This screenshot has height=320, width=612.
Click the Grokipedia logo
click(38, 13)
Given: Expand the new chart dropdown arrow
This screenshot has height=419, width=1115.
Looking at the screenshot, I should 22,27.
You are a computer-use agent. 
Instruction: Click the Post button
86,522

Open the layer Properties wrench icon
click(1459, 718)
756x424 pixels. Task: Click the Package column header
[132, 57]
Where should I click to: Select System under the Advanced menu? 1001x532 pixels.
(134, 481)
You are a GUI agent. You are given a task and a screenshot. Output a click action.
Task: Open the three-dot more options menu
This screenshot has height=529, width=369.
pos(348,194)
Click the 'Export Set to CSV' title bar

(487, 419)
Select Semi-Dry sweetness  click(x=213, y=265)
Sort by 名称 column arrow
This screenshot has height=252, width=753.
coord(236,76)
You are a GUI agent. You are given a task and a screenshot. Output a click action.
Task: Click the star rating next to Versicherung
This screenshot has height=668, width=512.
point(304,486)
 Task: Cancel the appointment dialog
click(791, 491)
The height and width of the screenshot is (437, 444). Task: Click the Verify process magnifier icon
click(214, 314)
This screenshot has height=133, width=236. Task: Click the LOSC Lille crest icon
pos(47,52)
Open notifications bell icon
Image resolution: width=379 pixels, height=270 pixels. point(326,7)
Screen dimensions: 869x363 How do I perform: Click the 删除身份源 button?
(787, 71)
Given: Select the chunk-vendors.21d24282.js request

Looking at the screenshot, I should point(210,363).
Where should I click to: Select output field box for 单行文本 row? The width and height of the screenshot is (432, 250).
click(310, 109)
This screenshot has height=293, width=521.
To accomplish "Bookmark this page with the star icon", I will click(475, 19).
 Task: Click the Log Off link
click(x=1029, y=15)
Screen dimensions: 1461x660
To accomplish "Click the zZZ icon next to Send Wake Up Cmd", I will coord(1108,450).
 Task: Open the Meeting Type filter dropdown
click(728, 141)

###

Produce the whole listing again, exactly as it reads above.

* [Result below]
This screenshot has height=320, width=612.
Click the Grokipedia logo
click(38, 13)
Given: Expand the new chart dropdown arrow
This screenshot has height=419, width=1115.
Looking at the screenshot, I should 22,27.
You are a computer-use agent. 
Instruction: Click the Post button
86,522

Open the layer Properties wrench icon
click(1459, 718)
756x424 pixels. Task: Click the Package column header
[132, 57]
Where should I click to: Select System under the Advanced menu? 1001x532 pixels.
(134, 481)
You are a GUI agent. You are given a task and a screenshot. Output a click action.
Task: Open the three-dot more options menu
This screenshot has height=529, width=369.
pos(348,194)
Click the 'Export Set to CSV' title bar

(487, 419)
Select Semi-Dry sweetness  click(x=213, y=265)
Sort by 名称 column arrow
This screenshot has height=252, width=753.
coord(236,76)
You are a GUI agent. You are given a task and a screenshot. Output a click action.
Task: Click the star rating next to Versicherung
This screenshot has height=668, width=512.
point(304,486)
 Task: Cancel the appointment dialog
click(791, 491)
The height and width of the screenshot is (437, 444). Task: Click the Verify process magnifier icon
click(214, 314)
This screenshot has height=133, width=236. Task: Click the LOSC Lille crest icon
pos(47,52)
Open notifications bell icon
Image resolution: width=379 pixels, height=270 pixels. point(326,7)
Screen dimensions: 869x363 How do I perform: Click the 删除身份源 button?
(787, 71)
Given: Select the chunk-vendors.21d24282.js request

Looking at the screenshot, I should point(210,363).
Where should I click to: Select output field box for 单行文本 row? The width and height of the screenshot is (432, 250).
click(310, 109)
This screenshot has height=293, width=521.
To accomplish "Bookmark this page with the star icon", I will click(475, 19).
 Task: Click the Log Off link
click(x=1029, y=15)
Screen dimensions: 1461x660
To accomplish "Click the zZZ icon next to Send Wake Up Cmd", I will coord(1108,450).
 Task: Open the Meeting Type filter dropdown
click(728, 141)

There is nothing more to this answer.